Desde ese día, fueron desapareciendo los personajes y rostros que di por sentado que vería toda la vida. Uno por uno los fuimos dejando en el jardín de atrás de la pequeñita casa veraniega de mi tía, en el cual no cabríamos todos, pero por alguna razón de peso decidimos montar ahí las improvisadas sepulturas, no bajo la tierra, sino sobre ella. Un closet con colgadores, bolsas blancas impermeables, y una gran cruz dibujada con carbón en la puerta de corredera, como una señal provisoria, un homenaje gratis y fácil de hacer, pues no teníamos realmente mucho tiempo, con todo lo que significa estar de vacaciones; salir en familia, por muy mermada que esté, siempre significa preparativos que hacer, y las mujeres siempre con sus peinados, siempre con sus ojos.

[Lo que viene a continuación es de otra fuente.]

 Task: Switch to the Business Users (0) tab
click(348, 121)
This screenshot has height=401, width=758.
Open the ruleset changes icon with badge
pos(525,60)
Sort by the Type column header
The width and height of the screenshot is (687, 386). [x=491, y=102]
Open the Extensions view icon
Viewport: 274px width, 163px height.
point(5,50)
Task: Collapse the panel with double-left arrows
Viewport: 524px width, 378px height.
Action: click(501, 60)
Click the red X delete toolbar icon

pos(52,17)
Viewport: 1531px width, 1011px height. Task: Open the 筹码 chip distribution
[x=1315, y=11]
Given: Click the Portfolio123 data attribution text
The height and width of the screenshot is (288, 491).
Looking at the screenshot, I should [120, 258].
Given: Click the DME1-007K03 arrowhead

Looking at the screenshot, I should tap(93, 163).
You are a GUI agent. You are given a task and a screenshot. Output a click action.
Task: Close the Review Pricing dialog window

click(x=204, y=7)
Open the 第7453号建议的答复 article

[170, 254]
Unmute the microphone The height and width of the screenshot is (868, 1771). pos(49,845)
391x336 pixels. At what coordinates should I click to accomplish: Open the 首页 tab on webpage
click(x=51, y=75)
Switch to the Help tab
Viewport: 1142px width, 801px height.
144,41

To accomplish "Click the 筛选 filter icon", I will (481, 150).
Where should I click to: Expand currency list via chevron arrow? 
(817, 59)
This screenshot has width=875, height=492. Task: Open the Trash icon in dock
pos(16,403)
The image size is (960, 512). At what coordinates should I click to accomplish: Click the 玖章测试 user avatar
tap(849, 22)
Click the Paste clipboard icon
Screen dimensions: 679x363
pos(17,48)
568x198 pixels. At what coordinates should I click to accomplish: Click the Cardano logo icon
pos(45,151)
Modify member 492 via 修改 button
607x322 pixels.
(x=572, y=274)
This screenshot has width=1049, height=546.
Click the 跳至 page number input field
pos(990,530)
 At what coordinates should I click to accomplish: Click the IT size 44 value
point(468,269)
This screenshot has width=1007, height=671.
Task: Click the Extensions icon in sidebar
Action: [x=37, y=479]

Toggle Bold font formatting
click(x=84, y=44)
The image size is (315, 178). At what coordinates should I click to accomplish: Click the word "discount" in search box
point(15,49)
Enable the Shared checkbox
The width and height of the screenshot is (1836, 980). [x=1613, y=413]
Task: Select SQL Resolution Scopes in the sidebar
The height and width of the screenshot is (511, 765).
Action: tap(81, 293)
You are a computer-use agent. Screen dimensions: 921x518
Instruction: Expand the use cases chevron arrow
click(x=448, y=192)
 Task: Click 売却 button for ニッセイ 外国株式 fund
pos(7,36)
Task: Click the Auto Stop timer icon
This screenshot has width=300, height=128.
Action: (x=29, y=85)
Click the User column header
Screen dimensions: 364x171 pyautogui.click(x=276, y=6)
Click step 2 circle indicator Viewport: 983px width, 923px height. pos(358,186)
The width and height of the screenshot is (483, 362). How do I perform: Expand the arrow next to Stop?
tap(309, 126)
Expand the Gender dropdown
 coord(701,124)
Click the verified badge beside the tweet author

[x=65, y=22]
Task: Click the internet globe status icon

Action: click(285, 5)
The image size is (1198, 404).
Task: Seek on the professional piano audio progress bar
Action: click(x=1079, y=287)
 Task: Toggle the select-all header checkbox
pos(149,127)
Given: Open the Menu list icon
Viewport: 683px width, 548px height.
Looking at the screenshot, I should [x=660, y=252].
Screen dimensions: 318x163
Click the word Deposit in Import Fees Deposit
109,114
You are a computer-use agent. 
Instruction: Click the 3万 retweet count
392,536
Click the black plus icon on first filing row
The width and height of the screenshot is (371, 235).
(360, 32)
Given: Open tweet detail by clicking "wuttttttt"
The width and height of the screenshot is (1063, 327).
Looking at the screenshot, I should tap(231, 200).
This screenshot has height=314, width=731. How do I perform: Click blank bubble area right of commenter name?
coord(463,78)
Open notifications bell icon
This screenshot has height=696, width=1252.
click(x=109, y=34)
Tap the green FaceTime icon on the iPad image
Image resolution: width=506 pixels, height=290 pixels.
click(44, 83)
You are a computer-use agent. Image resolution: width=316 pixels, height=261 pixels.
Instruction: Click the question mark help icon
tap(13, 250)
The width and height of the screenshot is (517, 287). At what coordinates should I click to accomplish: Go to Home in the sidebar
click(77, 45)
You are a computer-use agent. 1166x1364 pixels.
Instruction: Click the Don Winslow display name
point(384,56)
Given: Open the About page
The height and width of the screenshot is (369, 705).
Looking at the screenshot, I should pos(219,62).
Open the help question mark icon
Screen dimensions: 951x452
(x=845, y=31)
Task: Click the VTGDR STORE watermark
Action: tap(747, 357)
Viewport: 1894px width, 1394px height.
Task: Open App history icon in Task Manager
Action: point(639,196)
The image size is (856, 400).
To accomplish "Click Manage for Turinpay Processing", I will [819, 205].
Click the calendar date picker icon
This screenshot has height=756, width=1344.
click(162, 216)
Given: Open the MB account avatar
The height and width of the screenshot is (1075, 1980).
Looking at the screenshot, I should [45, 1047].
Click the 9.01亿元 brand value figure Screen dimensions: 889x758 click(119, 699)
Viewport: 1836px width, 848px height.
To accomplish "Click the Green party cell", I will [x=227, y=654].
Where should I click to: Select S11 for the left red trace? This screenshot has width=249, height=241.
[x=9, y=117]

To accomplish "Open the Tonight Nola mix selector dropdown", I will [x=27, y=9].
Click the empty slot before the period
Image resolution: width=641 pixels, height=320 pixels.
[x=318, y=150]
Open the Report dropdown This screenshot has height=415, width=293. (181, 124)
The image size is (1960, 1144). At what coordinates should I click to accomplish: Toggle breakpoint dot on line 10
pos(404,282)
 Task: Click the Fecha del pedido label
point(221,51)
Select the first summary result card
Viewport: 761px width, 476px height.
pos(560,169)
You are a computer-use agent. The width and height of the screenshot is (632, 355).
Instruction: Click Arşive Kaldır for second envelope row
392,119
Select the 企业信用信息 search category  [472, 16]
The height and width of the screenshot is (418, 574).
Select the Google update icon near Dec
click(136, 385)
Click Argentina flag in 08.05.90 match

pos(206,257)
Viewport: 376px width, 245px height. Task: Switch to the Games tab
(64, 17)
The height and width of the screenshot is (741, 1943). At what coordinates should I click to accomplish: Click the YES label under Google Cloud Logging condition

Los cuerpos se iban acumulando, se agregaban cada día a la colección de moda de mi tía, pero por suerte somos una gran familia, muy numerosa, así no todas las redes de confianza se veían dificultadas por algún eslabón perdido.

Fue un verano de lo más extraño, el conejo de mis primos –que en realidad era un gato obsesionado por comer zanahoria- se escapó y perdimos un quitasol en la playa.